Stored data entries
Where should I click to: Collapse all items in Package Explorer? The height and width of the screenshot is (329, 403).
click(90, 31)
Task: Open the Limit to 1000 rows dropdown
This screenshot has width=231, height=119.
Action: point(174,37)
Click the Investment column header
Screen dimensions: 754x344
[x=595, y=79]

==

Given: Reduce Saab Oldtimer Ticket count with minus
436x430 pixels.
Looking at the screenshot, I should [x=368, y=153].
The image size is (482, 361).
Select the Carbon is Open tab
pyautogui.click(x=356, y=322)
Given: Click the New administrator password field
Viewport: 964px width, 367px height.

Requirement: Search the data above for the word "Given" and show every line that has it.

Exercise result:
Given: Reduce Saab Oldtimer Ticket count with minus
Given: Click the New administrator password field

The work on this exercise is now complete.